Wo der Student Jacob Jankowski, Sohn polnischer Einwanderer, praktisch über Nacht vor dem Nichts steht. Als seine Eltern bei einem Autounfall sterben, muss er seinen Universitätsabschluss als Veterinärmediziner abbrechen, weil ihm nunmehr Haus und Geld fehlen. Glauben wir das einfach mal so. Also begibt er sich auf die Wanderschaft und landet zufällig bei einem Wanderzirkus. „Benzini“. Wo er sich fortan als „Junge für alles“ verdingt. Bis der Chef mitkriegt, dass er es hier mit einem “Studierten“ zu tun hat und ihn als „Tierarzt“ verpflichtet. Vor allem für die neuen Attraktion, einen Elefanten, der aber nur auf „polnische Sprachanweisungen“ reagiert. So ein Zufall, denn Jacob spricht ja polnisch. Aber die Probleme liegen ganz Woanders. Nicht bei den Tieren, was vielleicht noch ganz unterhaltsam wäre (= besonders der Elefant gäbe ein besseres „längeres Motiv“ originell her á la „Der Elefantenflüsterer“), sondern bei den komplizierten Menschen. Wie gehabt. Denn der Zirkusdirektor August Rosenbluth ist ein sadistisches Arschloch, mit psychopathischen Wut- und Gewaltanfällen, der gerne Menschen wie Tiere quält.
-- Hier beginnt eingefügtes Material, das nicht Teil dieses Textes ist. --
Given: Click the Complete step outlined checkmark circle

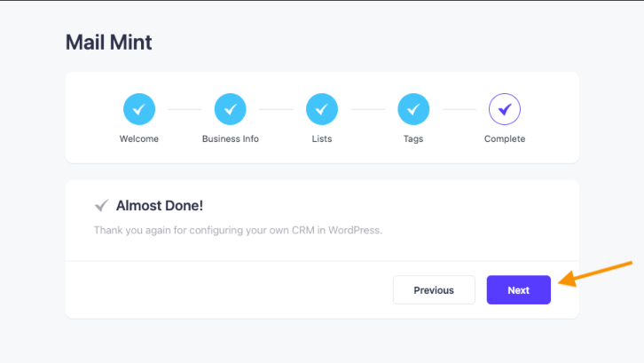Looking at the screenshot, I should 505,109.
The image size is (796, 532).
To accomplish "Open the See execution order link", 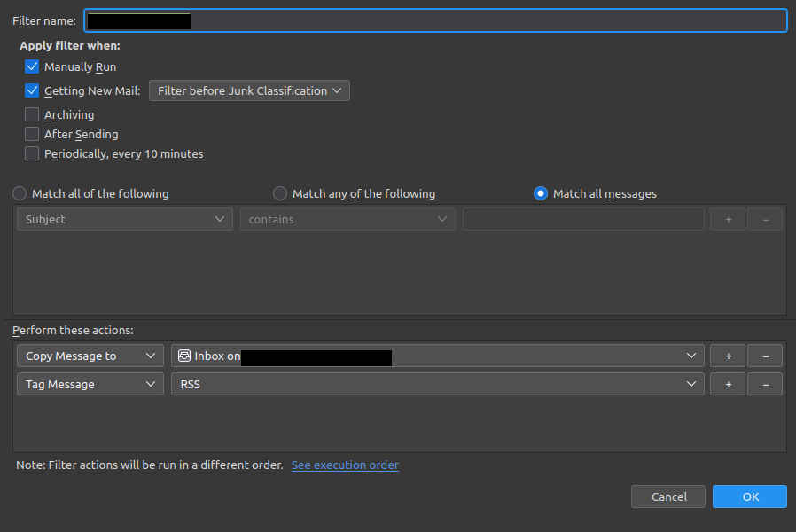I will 345,465.
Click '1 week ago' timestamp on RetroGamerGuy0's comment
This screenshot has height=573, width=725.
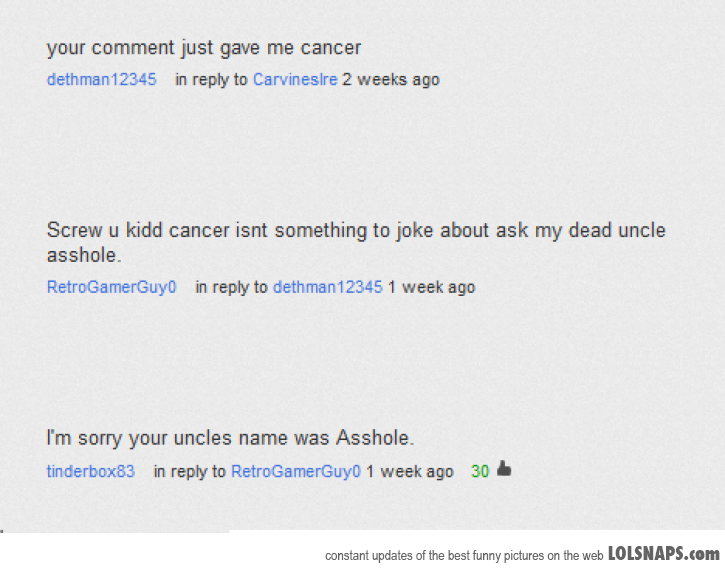(431, 287)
Und sich, jedenfalls wird das ständig angedeutet, „überflüssiger Mitarbeiter“ schon mal während der Fahrt „entledigt“, in dem er sie „einfach so“ aus dem Zug schmeißen lässt. Um das zu bezahlende Personal „zu verkleinern“. Von wegen Wirtschaftskrise, Geld- wie Brot-Knappheit. Die Not-Zeiten. Also weg „mit dem Material“. Zudem behandelt er seine Ehefrau, die Kunstreiterin Marlena, wie sein Eigentum. Wehe, wenn ihr jemand „zu nahe kommen würde“… Und natürlich geschieht genau dies. Denn zwischen dem schmucken Jacob und der schönen Marlena ergeben sich natürlich Techtelmechteleien. Sprich – die verbotene Romanze. Chef August ist natürlich stinkesauer. Und schlägt zurück.
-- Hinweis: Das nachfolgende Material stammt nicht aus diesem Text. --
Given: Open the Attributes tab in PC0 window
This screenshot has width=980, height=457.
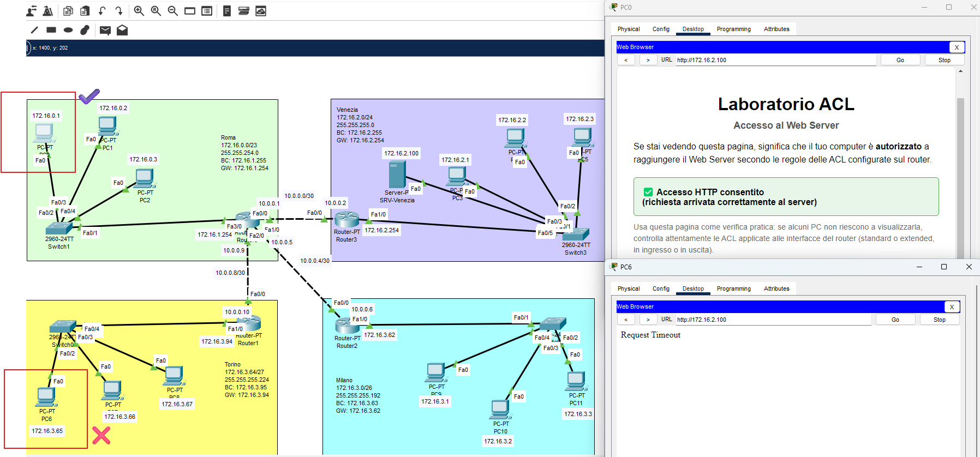Looking at the screenshot, I should coord(776,29).
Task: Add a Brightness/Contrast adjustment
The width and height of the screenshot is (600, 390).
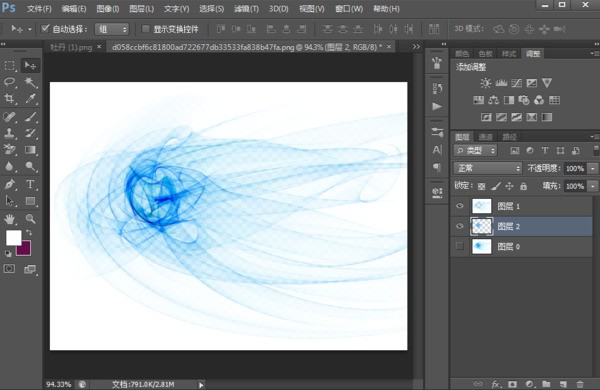Action: [486, 83]
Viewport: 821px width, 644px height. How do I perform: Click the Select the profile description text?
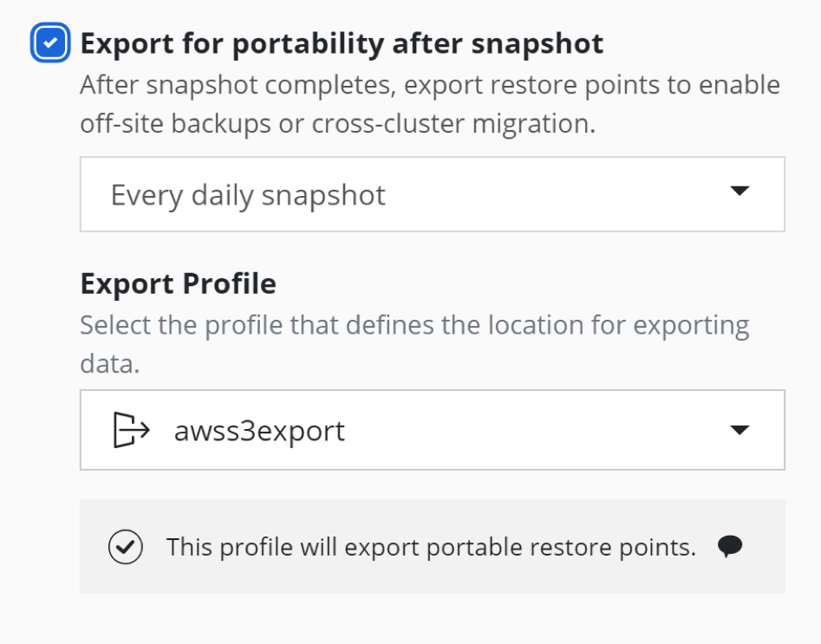click(414, 344)
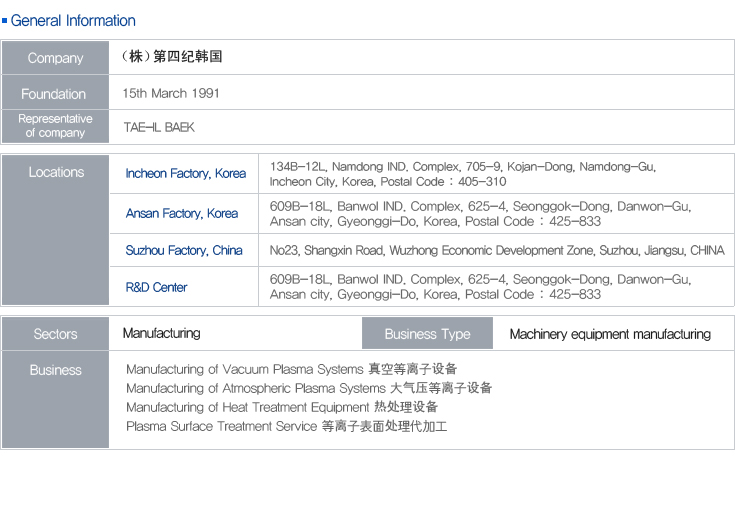This screenshot has height=529, width=735.
Task: Click the Business Type header cell
Action: [427, 334]
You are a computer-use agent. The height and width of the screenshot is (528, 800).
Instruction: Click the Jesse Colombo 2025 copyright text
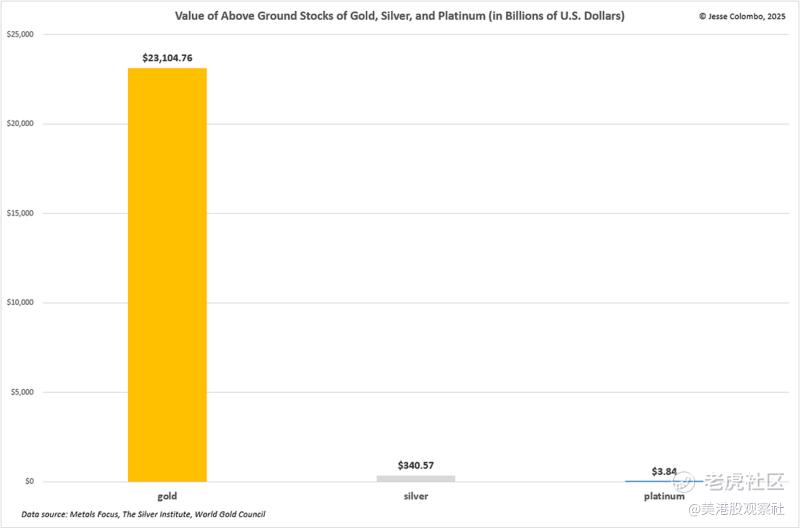[742, 16]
„Jenseits von Afrika“ als opulente 08/15-Leichenfledderei. Als Schmöker-Kino, das sich für die sozialen Zeitprobleme wenig interessiert und im Übrigen – nicht funktioniert. Weil die Beteiligten nicht zusammenpassen. Und „der Funke“ nicht überspringen will. Ganz im Gegenteil. Soviel Langeweile bei soviel Promis gab es schon lange nicht mehr. Fangen wir beim „Bubi“ an: Der smarte 24jährige Brite ROBERT PATTINSON, bekannt als Edward Cullen-Vampir aus den „Twilight“-Movies nach Stephenie Meyer („Bis(s) zum Morgengrauen; zur Mittagsstunde, zum Abendrot“/2008-2010), lächelt als Jacob meistens nett daher, zeigt sich ansonsten aber als völlig unbeweglich. Wirkt als Lover fade und lächerlich. Unglaubwürdig. Lahm.
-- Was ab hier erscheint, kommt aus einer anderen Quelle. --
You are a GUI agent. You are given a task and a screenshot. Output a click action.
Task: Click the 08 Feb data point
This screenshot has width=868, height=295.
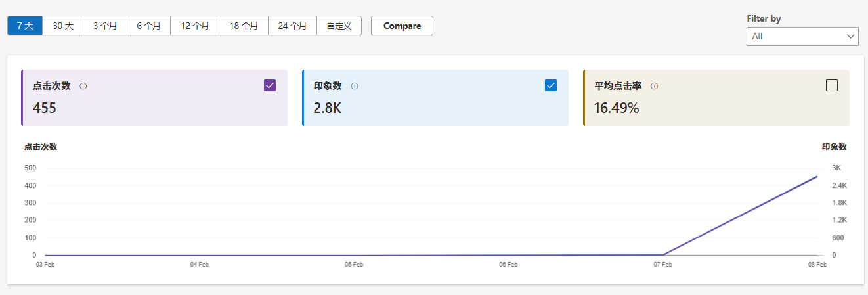click(x=817, y=177)
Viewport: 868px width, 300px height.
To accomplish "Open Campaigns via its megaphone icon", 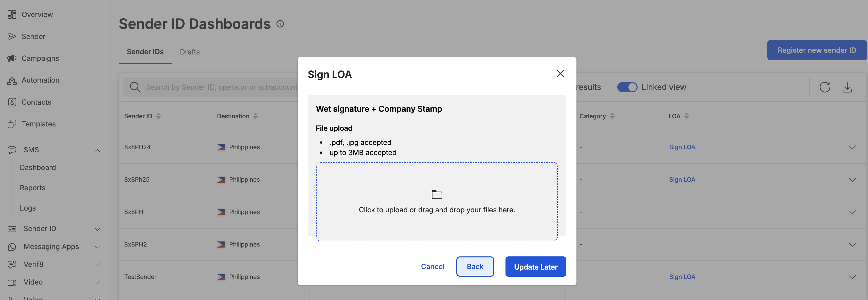I will click(x=12, y=58).
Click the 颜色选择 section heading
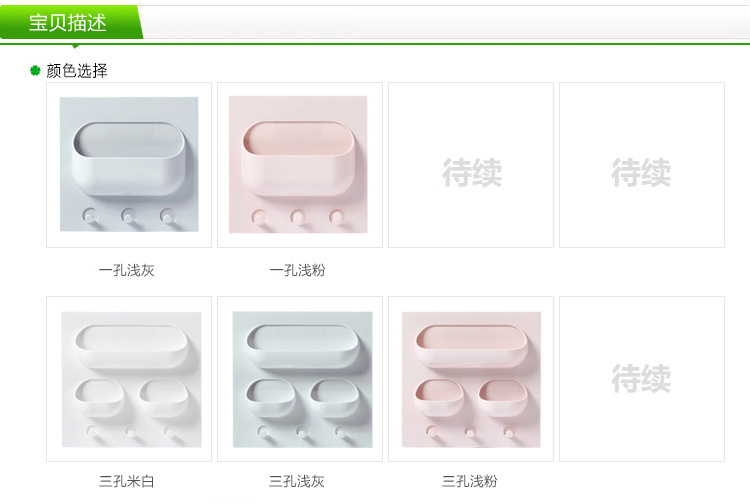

„Oscar“-„Mädel“ REESE WITHERSPOON („Walk the Line“/2005) als Zirkusfrau Marlena läuft dagegen ständig verkrampft wie uninspiriert herum. Emotional undercover sozusagen. Zwischen albern und nervös-künstlich „aufgeregt“. Eben null funkend. Während „unser“ österreichischer „Oscar“-Hero, der 54jährige CHRISTOPH WALTZ, die abgeschwächte Version seines diabolischen SS-Standartenführers Hans Landa aus Quentin Tarantinos „Inglorious Basterds“ von 2009 mit intellektuellem Brechreiz-Charme vorhersehbar vorführt. Als cholerischer Diktator, als charismatischer „Führer“ seines Zirkus-Kosmos, wirkt er wie ein trotziger, alberner Spinner-Despot mit lauter offensichtlichen Psycho-Störungen. Ein kaputter, dabei aber wenig interessanter Typ. Marke: Mehr bemühter Text-Aufsager. Aufgeplustert mit eindimensionalen, uninteressanten Schizo-Waltzereien. Christoph Waltz sollte aufpassen, dass er nicht immer nur die Bekloppten, Gestörten, die Jekyll & Hydes, die Banal-Bösen von Hollywood „abkriegt“ (wie davor schon in „The Green Hornet“). Hier jedenfalls trifft es „vergeudetes Talent“ am besten.

„Wasser für die Elefanten“ ist stimmungsloses Dreiecks-Banal-Getue. Ist lahmes Romanzen-Kintopp. Schön fotografiert. In exotischem Ambiente. Mit spannungslosen Akteuren. Sowie mit der viel zu wenig eingesetzten urigen Star-Elefanten-Dame Tai, die ja neulich schon Julia Roberts in „Eat Pray Love“ fein assistierte. SIE könnte „darstellerisch“ einiges ´rausreißen, aber auch dies kriegt der Regisseur nicht in den Griff. Wie so vieles bei seinem Gähn-Flop-Movie (= 2 PÖNIs).